WorkSafe ACT has issued a reminder that high-risk work licences are “a privilege, not a right”, and that people holding such licences must ensure they are maintaining the correct competencies at all times.

In Australia, any worker who is performing particularly hazardous tasks or operating complex equipment on the job is required to hold a high-risk work licence that is valid across all states or territories.

For example, high-risk work licences are mandatory for anybody who is performing scaffolding work, operating cranes and hoists, forklifts or pressure equipment, or doing rigging work.

In order to acquire a high-risk work licence, individuals must undergo specialised safety training with a registered training organisation, before being assessed by a registered assessor. Licences are valid for five years from the date of issue.

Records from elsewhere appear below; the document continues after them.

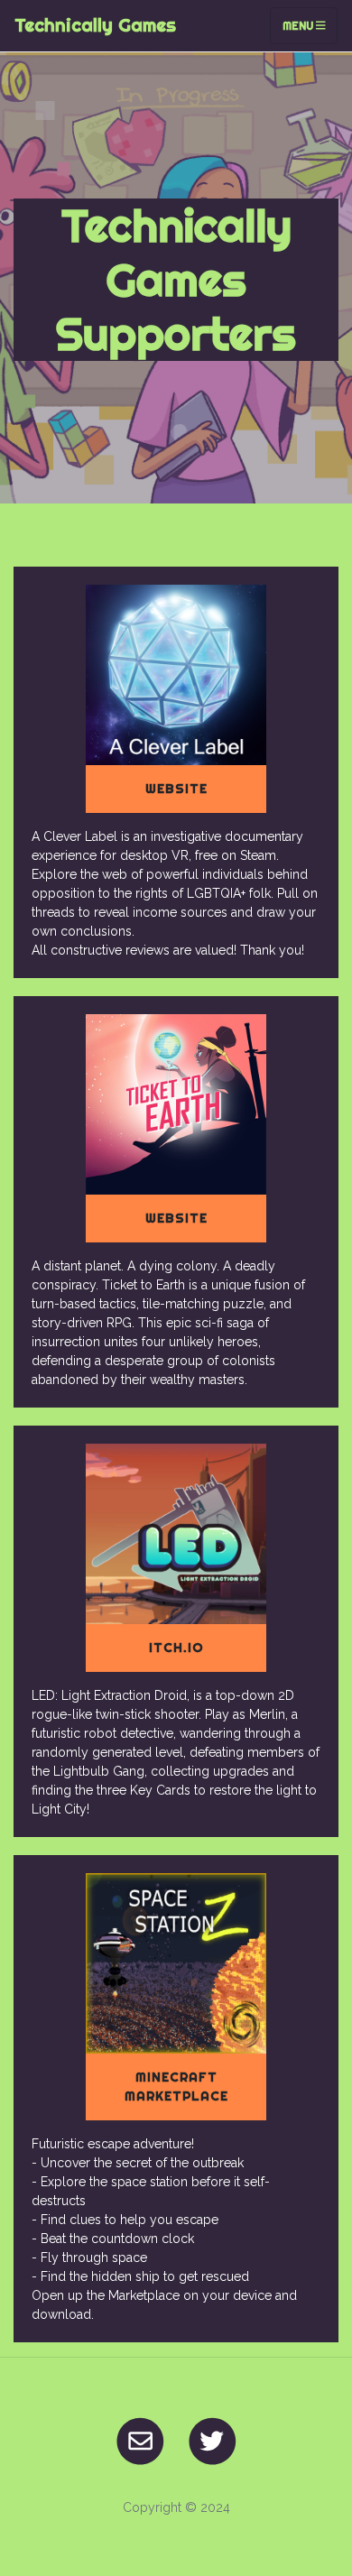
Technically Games (95, 25)
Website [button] (176, 788)
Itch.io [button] (176, 1647)
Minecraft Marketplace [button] (176, 2086)
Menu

However, ACT Work Safety Commissioner Mark McCabe has this month warned that high-risk licence holders must take responsibility for ensuring that they have and maintain the competencies associated with their particular licence.

“High risk work, by its nature, can lead to serious accidents, if not fatalities,” said Mr McCabe in a statement released October 8.

“WorkSafe ACT will take action if it determines that a high risk work licence-holder does not have the competence required to undertake the work for which they are licensed.”

Mr McCabe says that anybody concerned about the competency of a person holding a high-risk work licence should contact WorkSafe ACT so that a proper investigation can be conducted.

The warning follows an unfortunate incident earlier this year, which involved an apprentice carpenter being injured after the building site scaffolding that he was working on collapsed.

An individual had his high-risk work licence suspended for 12 months as a result of the incident. However, he will be able to shorten that suspension by participating in specialised construction safety training programs on correct scaffolding erection and dismantling protocols.